Fig. 4: Isofalcarintriol (IFT) impairs mitochondrial respiration in cells, C. elegans and mice.

a Seahorse XF Cell Mito Stress Assay showing the OCR development over time after injection of isofalcarintriol (1a) (10 µM) and positive controls in HepG2 cells (DMSO n = 12; IFT n = 11 independent cell samples per condition). Quantification of respiration parameters in a, including (b) a decrease of respiration (IFT: p < 0.0001) (c) ATP production (calculated) (IFT: p = 0.001) and (d) maximal respiration. e Seahorse XF Cell Mito Stress Assay showing the OCR development over time after overnight pre-treatment with isofalcarintriol (1a) (10 µM) and positive controls in HepG2 cells. n = 12 independent cell samples per condition. Quantification of respiration parameters in (e), including (f) basal respiration (IFT: p = 0.0003), (g) ATP production (calculated) (IFT: p < 0.0001) and (h) maximum respiration (IFT: p = 0.016). i Seahorse XF Cell Mito Stress Assay showing the OCR development over time after overnight pre-treatment of isofalcarintriol (1a) (1 nM, 10 nM) in C. elegans (DMSO and IFT 1 nM: n = 7; IFT 10 nM: n = 5 biologically independent samples per condition.

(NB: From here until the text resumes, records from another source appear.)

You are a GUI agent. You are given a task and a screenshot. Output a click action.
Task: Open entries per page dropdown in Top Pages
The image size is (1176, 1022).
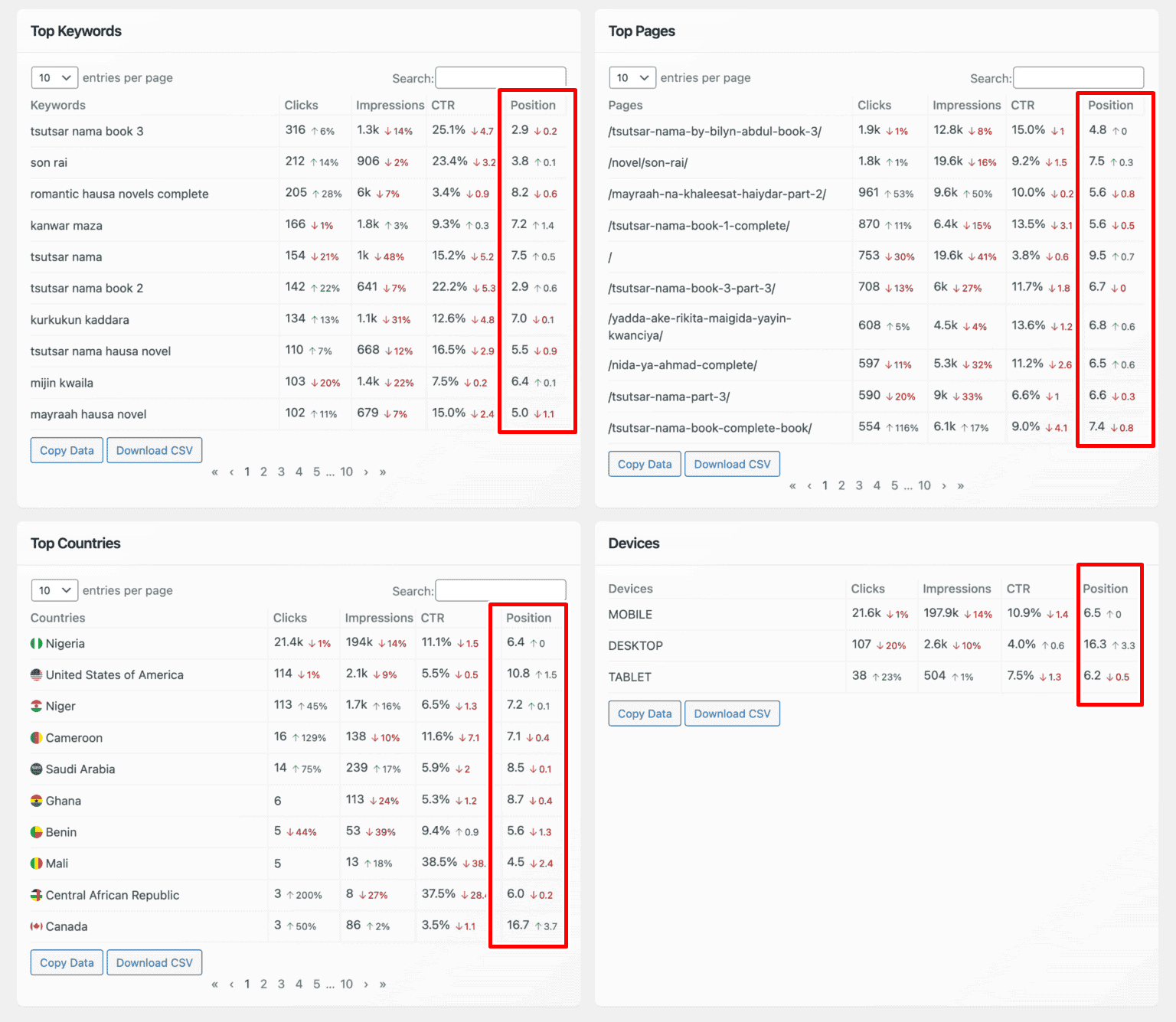point(632,78)
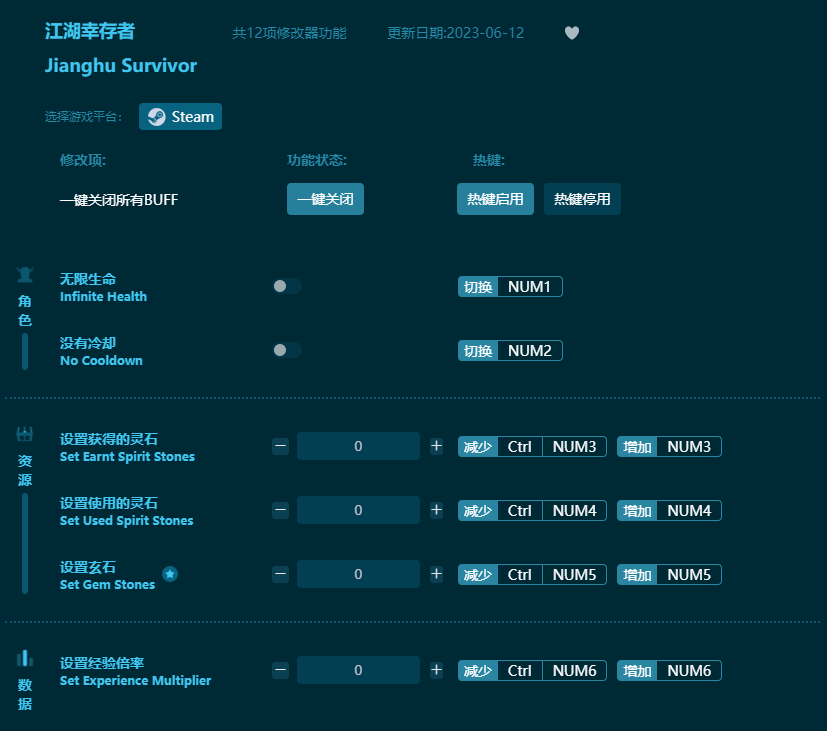Click 减少 Ctrl NUM6 for Experience Multiplier
This screenshot has width=827, height=731.
pyautogui.click(x=531, y=670)
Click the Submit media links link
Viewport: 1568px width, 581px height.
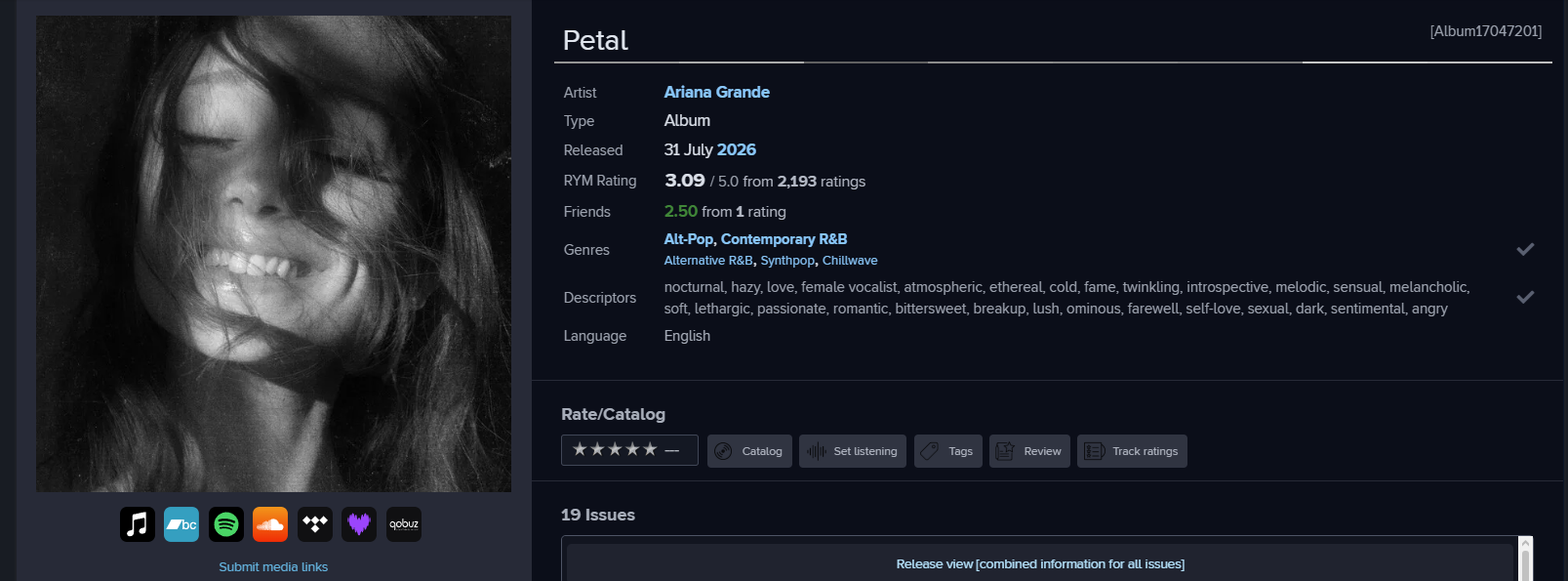273,567
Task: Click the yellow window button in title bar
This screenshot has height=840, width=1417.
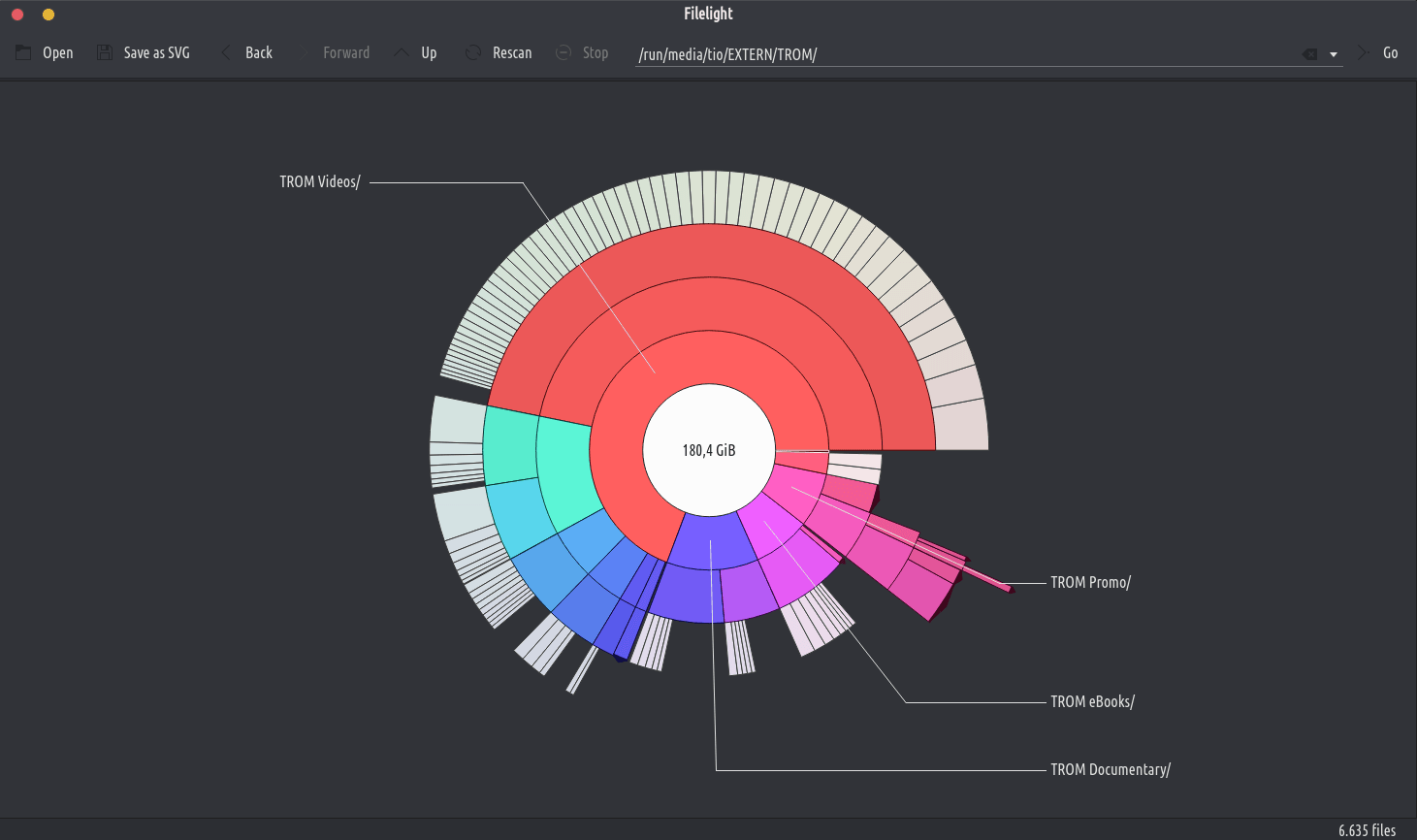Action: click(x=48, y=15)
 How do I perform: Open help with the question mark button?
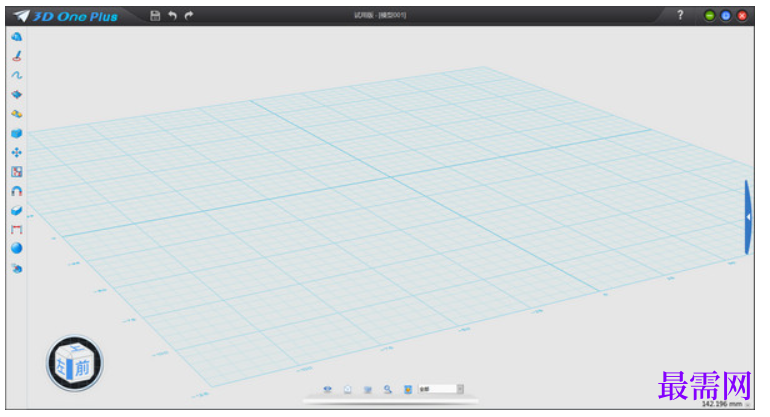pos(680,15)
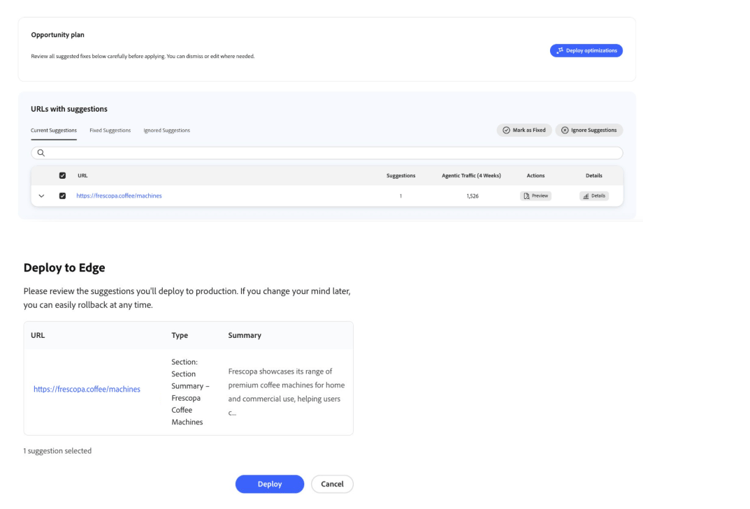Screen dimensions: 750x509
Task: Switch to Ignored Suggestions tab
Action: click(166, 130)
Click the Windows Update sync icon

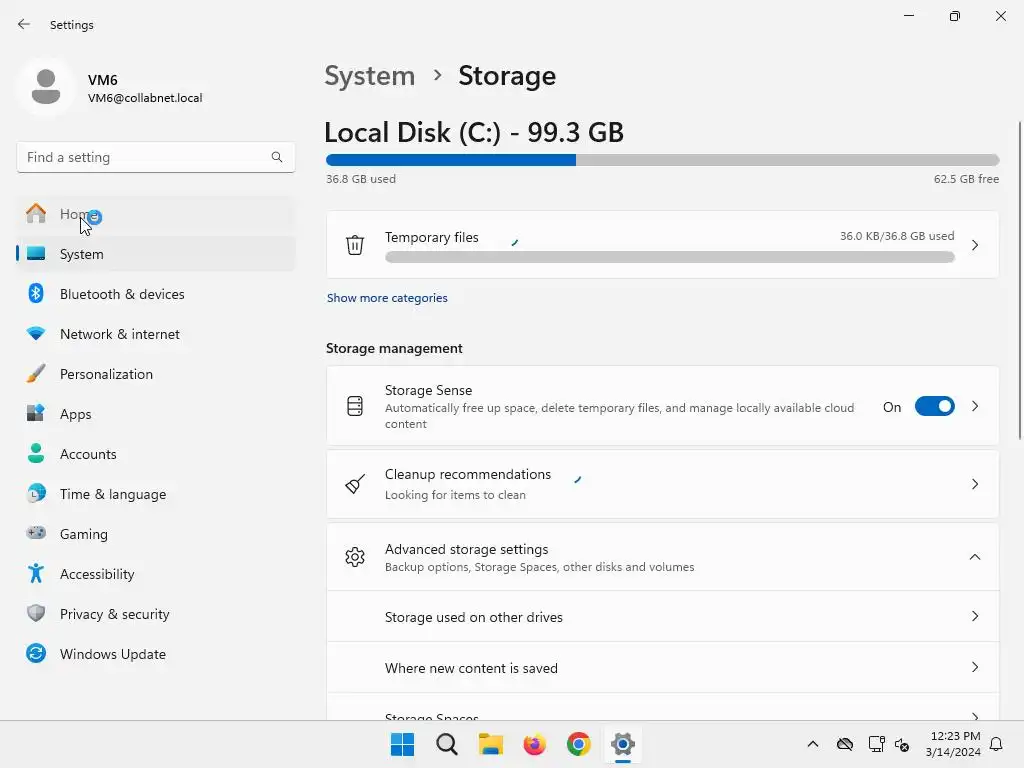point(36,654)
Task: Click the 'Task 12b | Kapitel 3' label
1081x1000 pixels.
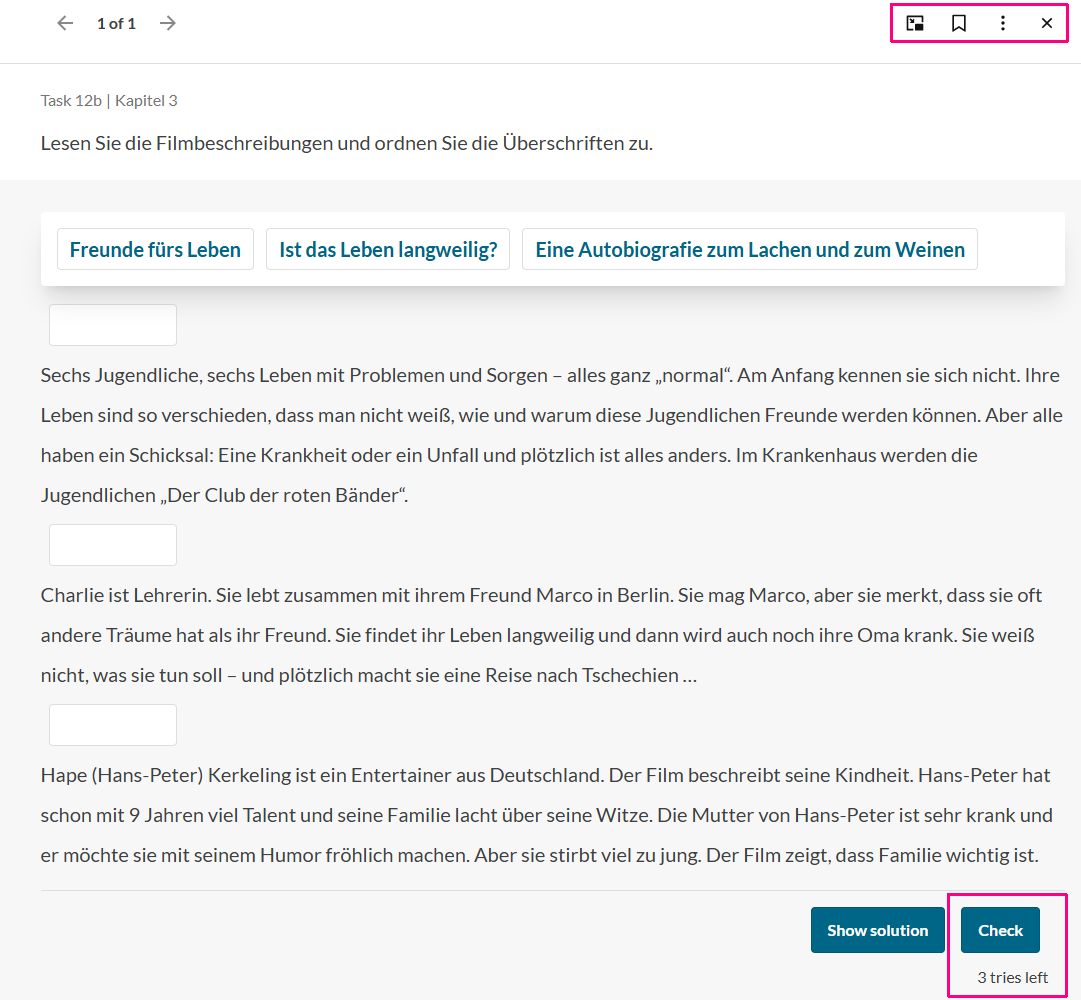Action: 109,100
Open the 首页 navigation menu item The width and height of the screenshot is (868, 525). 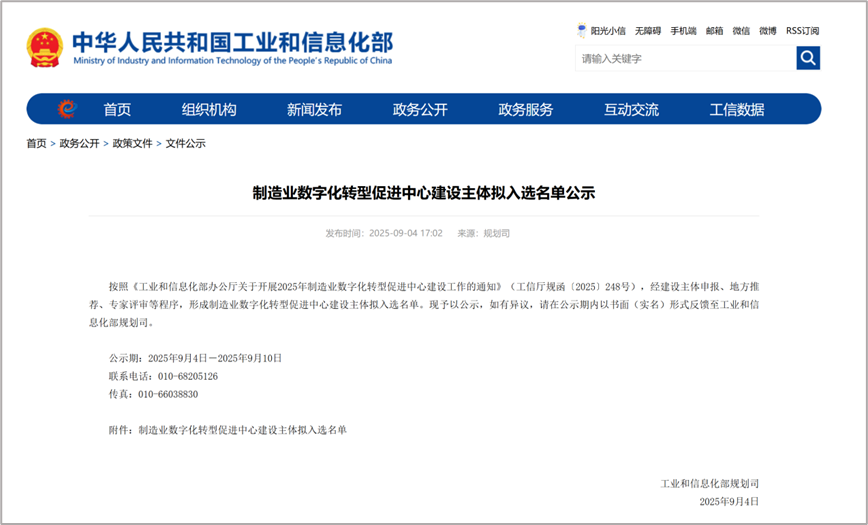(x=117, y=110)
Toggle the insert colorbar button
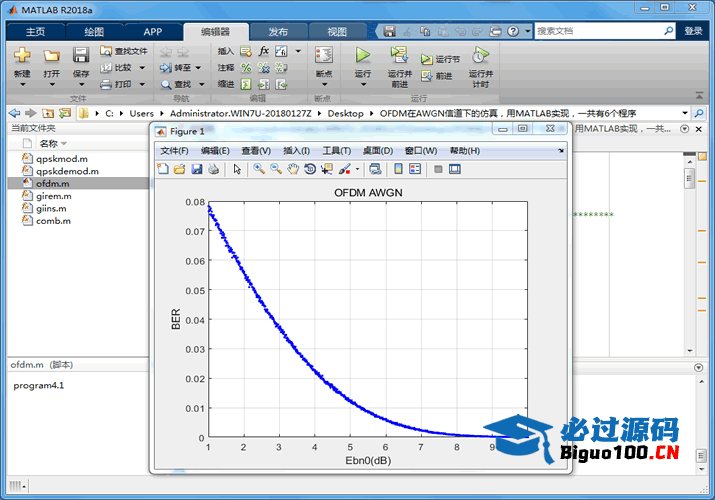 (x=399, y=169)
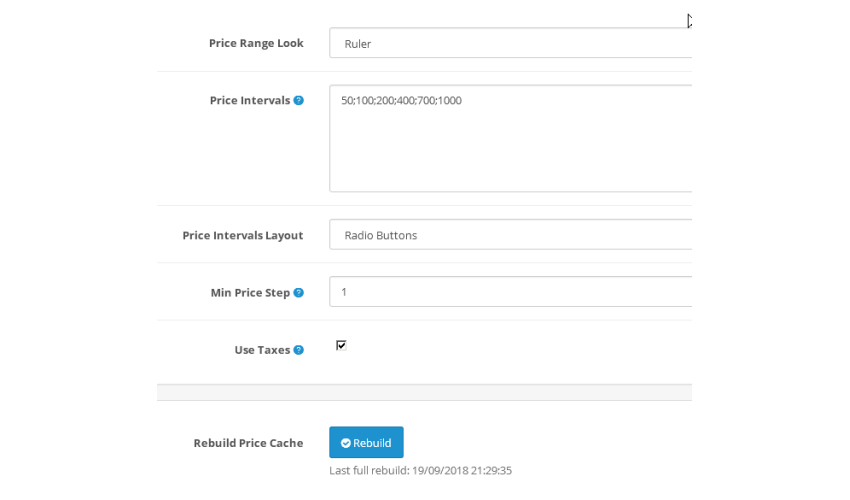Click the Price Intervals label
The height and width of the screenshot is (500, 850).
pyautogui.click(x=250, y=100)
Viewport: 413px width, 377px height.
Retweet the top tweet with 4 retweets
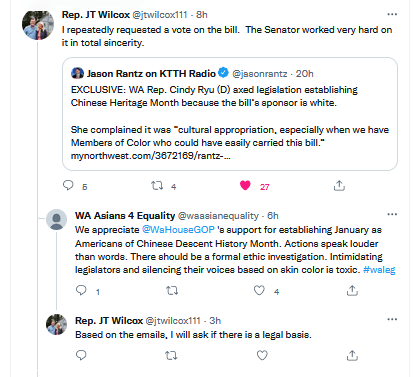tap(157, 185)
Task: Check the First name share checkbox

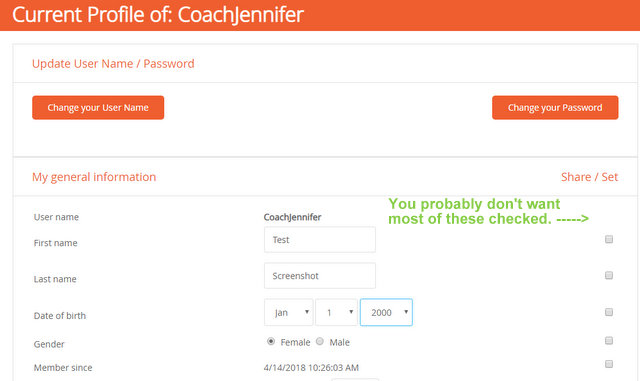Action: [x=609, y=239]
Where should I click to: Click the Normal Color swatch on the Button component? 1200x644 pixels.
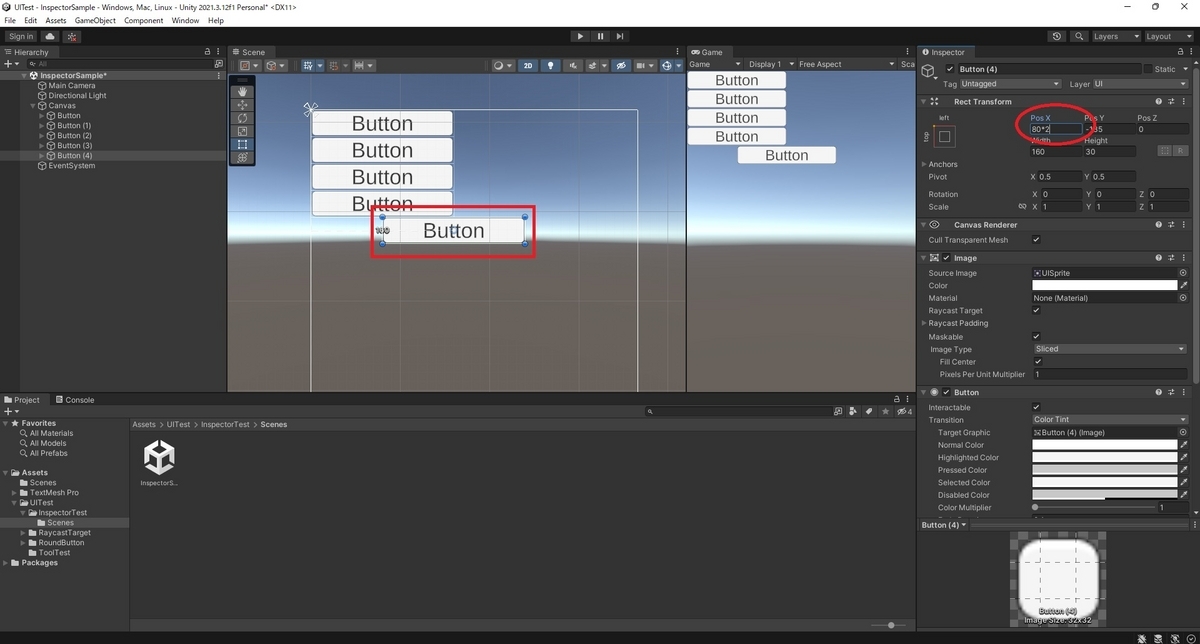tap(1104, 444)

Quantification of respiration parameters, including (j) basal respiration (IFT 10 nM: p = 0.038) and (k) maximal respiration. l Indirect calorimetry of female C57BL/6NRj mice (DMSO: n = 10; IFT: n = 11 mice) on chow diet, and quantification of OCR upon treatment with isofalcarintriol (1a) (0.1 mg/kg body weight) (p = 0.031). Data are represented as average ± SD, + SD or ± SEM (l), and (b)–(d), (f)–(h), and (j)–(k) were measured in ≥ 3 independent experiments. Statistics: one-way ANOVA with or without Dunnett’s or Bonferroni’s post-hoc test. Source data are provided as a Source Data file.